Por Una Buena Brujer
Como un preludio de aquel prístino lugar, el Universo me llevó a un atardecer igual de solitario en Quintana Roo: un muellecito cuya madera rojiza contrastaba con el pacífico azul de la laguna de Nichupté.
Éramos una velita encendida, cómplice estática de mi silente éxtasis por la fortuna de pertenecer a una postal carente de pretensiones, donde la naturaleza derrocha perfección en la sencillez.
Aquí las palabras no revelaban el verdadero mensaje, de hecho sobraban.
El arte de este Dios haciéndose presente, sí que tenía pulso, aquí la naturaleza rockea y bastante bien.
Temprano, dejé aquel paisaje solitario con sus socarronas gaviotas.
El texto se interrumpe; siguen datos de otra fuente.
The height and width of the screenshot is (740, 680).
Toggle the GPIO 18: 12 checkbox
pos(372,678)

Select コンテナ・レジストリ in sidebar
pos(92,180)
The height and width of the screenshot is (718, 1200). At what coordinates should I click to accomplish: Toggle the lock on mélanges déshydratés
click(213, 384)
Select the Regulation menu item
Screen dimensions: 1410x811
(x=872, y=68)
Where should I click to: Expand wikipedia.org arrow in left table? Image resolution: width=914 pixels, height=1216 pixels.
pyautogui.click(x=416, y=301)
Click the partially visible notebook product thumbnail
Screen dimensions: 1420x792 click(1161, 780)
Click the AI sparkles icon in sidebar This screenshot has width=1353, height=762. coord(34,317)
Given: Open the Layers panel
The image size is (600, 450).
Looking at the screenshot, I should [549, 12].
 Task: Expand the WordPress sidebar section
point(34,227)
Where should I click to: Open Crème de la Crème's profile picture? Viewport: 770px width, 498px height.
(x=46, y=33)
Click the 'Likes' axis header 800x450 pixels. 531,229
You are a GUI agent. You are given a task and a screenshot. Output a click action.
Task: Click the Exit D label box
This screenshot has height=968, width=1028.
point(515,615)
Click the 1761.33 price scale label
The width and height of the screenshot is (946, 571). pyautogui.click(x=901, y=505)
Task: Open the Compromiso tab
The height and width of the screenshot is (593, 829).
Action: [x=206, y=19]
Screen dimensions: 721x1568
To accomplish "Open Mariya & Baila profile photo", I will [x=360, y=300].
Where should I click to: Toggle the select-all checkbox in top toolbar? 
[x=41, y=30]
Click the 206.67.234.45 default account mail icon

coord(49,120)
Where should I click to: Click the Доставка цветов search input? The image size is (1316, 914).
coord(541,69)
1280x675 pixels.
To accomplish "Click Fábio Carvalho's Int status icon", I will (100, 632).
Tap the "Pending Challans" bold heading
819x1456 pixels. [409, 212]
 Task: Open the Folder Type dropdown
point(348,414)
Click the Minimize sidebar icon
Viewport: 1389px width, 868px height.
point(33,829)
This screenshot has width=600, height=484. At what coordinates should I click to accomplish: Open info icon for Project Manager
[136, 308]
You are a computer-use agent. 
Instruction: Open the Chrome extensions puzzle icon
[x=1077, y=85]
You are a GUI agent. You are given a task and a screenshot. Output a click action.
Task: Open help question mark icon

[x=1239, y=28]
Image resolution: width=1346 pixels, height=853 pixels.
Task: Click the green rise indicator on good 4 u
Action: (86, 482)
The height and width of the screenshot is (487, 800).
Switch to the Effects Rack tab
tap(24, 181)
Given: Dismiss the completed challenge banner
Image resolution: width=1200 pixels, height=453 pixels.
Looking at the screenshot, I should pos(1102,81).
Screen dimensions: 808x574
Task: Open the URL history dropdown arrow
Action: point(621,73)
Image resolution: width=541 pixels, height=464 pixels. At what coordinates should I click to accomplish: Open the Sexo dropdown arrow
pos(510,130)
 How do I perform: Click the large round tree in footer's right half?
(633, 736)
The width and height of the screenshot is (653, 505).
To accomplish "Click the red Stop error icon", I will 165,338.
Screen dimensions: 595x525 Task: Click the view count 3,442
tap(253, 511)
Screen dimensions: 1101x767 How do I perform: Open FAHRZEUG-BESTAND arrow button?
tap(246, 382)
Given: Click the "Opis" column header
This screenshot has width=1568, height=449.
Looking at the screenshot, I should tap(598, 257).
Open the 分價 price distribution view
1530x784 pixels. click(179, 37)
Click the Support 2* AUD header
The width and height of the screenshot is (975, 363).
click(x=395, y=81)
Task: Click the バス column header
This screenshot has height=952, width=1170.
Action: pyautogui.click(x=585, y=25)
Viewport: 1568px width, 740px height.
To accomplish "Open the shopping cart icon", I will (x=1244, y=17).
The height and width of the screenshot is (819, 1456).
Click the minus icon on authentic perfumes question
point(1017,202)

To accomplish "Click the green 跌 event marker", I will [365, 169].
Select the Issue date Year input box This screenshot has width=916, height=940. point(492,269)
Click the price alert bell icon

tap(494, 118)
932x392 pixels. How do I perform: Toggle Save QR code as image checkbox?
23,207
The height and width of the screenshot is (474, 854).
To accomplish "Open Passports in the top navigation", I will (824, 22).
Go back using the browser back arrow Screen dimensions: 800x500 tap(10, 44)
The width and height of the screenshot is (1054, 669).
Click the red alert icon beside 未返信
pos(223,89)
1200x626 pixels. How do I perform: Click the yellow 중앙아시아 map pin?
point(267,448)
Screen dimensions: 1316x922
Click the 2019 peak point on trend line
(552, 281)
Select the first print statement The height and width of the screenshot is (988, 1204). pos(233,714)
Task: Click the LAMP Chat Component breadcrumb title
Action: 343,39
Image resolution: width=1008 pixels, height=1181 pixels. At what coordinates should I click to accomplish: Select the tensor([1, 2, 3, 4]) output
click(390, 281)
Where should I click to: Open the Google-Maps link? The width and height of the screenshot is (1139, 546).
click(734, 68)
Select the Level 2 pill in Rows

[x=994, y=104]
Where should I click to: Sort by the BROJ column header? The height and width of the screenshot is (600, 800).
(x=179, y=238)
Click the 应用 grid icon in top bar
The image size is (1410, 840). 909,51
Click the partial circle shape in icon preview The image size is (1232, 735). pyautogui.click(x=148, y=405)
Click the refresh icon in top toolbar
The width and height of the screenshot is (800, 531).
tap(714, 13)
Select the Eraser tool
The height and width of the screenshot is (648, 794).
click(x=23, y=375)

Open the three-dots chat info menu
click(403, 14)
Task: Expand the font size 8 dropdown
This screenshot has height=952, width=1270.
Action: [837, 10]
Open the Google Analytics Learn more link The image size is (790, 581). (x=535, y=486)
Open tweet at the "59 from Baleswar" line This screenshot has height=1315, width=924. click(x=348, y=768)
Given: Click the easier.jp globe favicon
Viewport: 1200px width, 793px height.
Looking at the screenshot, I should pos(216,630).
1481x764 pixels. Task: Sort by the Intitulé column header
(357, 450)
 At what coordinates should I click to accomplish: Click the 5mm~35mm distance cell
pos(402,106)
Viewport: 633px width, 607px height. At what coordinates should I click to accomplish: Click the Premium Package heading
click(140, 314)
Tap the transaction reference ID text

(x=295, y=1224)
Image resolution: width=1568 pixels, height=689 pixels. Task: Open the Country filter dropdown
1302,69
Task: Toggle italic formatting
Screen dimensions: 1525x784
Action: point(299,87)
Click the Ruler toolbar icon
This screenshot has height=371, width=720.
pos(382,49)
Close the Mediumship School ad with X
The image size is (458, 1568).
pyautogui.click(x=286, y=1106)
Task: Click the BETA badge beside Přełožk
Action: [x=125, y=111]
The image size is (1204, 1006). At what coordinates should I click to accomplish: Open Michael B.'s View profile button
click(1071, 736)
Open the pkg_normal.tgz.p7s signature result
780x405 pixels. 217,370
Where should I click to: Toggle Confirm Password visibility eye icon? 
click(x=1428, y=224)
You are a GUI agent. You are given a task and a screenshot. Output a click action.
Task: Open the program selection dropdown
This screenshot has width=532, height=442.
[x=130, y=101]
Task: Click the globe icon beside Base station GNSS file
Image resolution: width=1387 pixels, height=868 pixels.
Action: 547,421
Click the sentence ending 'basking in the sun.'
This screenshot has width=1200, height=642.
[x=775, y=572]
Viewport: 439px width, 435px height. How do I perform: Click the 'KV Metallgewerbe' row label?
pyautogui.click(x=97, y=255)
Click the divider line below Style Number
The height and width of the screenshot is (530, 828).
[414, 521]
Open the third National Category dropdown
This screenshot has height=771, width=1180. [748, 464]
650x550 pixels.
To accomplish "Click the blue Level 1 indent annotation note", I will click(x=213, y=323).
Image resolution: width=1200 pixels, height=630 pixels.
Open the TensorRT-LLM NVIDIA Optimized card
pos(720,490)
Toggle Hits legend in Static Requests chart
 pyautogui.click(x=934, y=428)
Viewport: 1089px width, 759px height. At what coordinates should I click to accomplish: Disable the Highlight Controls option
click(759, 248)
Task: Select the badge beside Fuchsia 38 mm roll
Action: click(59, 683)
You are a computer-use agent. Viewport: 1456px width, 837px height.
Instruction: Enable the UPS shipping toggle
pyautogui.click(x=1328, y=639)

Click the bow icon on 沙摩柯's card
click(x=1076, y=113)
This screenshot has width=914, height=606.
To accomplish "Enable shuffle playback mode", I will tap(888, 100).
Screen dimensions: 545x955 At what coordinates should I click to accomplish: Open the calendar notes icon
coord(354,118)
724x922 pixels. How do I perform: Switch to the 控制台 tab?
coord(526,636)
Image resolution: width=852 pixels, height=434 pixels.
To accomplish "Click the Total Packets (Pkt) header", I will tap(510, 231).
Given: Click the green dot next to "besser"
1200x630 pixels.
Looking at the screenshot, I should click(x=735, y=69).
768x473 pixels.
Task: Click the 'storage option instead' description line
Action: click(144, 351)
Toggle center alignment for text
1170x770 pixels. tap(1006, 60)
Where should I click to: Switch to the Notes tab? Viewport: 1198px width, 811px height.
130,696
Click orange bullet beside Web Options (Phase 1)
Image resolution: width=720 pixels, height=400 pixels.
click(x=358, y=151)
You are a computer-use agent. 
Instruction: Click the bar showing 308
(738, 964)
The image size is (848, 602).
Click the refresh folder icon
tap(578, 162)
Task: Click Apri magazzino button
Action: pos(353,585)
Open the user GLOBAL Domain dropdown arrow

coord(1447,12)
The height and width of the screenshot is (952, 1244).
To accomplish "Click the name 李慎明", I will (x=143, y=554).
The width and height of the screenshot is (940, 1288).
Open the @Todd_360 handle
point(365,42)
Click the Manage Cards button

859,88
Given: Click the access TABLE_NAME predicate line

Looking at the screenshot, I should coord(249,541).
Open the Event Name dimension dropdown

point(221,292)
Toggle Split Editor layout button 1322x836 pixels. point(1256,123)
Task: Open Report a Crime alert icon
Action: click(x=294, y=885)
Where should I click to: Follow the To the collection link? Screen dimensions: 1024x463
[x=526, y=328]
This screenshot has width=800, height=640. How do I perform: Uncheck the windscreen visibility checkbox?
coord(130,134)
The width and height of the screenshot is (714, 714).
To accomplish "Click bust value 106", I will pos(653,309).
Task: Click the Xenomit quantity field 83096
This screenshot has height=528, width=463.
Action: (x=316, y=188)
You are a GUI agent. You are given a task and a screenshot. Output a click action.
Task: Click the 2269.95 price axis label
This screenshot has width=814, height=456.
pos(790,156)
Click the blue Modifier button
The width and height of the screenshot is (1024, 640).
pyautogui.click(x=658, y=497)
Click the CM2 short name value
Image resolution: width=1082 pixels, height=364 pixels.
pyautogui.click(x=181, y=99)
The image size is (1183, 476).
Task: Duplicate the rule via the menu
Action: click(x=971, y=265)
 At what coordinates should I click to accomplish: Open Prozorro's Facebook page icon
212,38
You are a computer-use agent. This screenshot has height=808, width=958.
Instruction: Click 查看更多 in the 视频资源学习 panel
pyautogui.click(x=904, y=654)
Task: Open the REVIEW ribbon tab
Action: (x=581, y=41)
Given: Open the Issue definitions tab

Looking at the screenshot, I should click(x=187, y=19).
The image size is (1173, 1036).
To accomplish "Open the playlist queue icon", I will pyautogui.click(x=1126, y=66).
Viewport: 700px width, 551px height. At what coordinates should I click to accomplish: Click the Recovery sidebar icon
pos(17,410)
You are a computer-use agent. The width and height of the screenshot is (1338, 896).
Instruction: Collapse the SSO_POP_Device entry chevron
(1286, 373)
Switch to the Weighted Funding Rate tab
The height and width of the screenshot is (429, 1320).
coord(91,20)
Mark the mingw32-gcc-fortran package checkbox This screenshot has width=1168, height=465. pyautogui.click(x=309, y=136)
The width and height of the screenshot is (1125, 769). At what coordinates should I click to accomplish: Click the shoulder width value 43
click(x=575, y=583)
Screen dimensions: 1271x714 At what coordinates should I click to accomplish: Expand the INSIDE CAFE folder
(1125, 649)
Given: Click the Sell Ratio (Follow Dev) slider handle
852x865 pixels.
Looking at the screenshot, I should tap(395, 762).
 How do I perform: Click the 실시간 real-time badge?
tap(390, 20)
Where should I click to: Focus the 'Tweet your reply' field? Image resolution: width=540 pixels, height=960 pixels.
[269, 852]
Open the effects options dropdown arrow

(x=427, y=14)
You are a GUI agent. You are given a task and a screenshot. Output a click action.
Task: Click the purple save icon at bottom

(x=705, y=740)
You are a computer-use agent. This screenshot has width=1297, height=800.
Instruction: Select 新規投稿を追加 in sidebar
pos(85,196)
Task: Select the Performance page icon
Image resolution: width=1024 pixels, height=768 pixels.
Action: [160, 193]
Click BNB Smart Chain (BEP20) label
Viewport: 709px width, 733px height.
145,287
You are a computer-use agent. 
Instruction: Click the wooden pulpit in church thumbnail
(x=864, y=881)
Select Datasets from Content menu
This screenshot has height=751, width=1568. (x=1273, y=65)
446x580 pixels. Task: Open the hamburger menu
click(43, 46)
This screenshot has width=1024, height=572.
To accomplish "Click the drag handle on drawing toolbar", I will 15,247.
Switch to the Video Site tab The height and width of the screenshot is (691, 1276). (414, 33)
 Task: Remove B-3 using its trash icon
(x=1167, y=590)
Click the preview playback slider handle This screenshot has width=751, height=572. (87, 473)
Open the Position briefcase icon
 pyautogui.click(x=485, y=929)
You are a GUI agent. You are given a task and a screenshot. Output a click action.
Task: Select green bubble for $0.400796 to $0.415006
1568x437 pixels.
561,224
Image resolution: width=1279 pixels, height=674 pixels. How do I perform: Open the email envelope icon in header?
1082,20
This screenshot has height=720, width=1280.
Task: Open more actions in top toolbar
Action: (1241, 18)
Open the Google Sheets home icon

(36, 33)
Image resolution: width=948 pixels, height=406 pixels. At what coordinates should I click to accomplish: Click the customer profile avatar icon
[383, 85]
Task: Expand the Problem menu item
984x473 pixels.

Fue un placer conducir todo el litoral de esta laguna y el verde escandaloso de su vegetación, hasta el pueblito de Chiquilá, donde transbordamos a Holbox.
Mi habitación en aquel paraíso desentonaba con los paisajes que me recibieron aquella tarde: un eco hotel -para nada económico- cuyos olores provenientes del sanitario y la regadera, denotaban un deficiente proceso de tratamiento de aguas muy pro y ecológico; con un olor a caño igual de pro e igual de ecológico… Déjame te cuento: ambos pintados en su interior de negro, (sí, leíste bien, de negro), así que me sentía una especie de Merlina muy gótica mientras me daba una ducha casi a oscuras. Nada padre.
El lavamanos sí que me robó el corazón. Dale una ojeada a las imágenes y asentirás conmigo: no sabía si lavarme las manos, o hacer 10 litros de salsa verde. La rusticidad recobró su poder.
Aquella noche en medio de la nada, sin televisor, sin red telefónica, sin distracción alguna, tumbada en aquel edredón ligero y blanquísimo, mi compañía fue aquel atrapasueños enorme, que pendía de la pared y que mi rabillo del ojo advirtió a mi derecha, me mal aconsejó acallar mi deber -ser por los querer-ser. Que sí es posible. Que siempre es mejor sentir que pensar. Y entonces esbocé una de esas sonrisas que se mandan solas.
Al agotarse las horas de mi estadía en aquella islita (que es realmente una península), vi las marcas de los neumáticos del carrito de golf en la arena bajo mis pies, alejarse de a poco del paisaje azulísimo, y en un cerrar de ojos el cielo del caribe y el litoral de la península de Yucatán, me envolvían en un abrazo de nubes de las que no quería despedirme.
Y así, en cada viaje, nuestro corazón se va esparciendo, esperando que volvamos a los mismos lugares, donde fuimos felices. Donde fuimos libres.